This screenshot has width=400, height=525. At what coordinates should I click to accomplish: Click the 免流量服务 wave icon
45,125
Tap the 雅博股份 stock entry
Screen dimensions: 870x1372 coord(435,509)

# # # # # # #

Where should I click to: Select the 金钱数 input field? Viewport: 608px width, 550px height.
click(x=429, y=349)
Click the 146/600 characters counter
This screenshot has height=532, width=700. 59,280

# # # # # # #

Reproduce the rows from the line containing "This screenshot has width=400, height=525." through the line containing "Screen dimensions: 870x1372 coord(435,509)", renaming "stock entry" as "share listing" and changing nothing else.

◆ Answer to the problem ◆
This screenshot has width=400, height=525. At what coordinates should I click to accomplish: Click the 免流量服务 wave icon
45,125
Tap the 雅博股份 share listing
Screen dimensions: 870x1372 coord(435,509)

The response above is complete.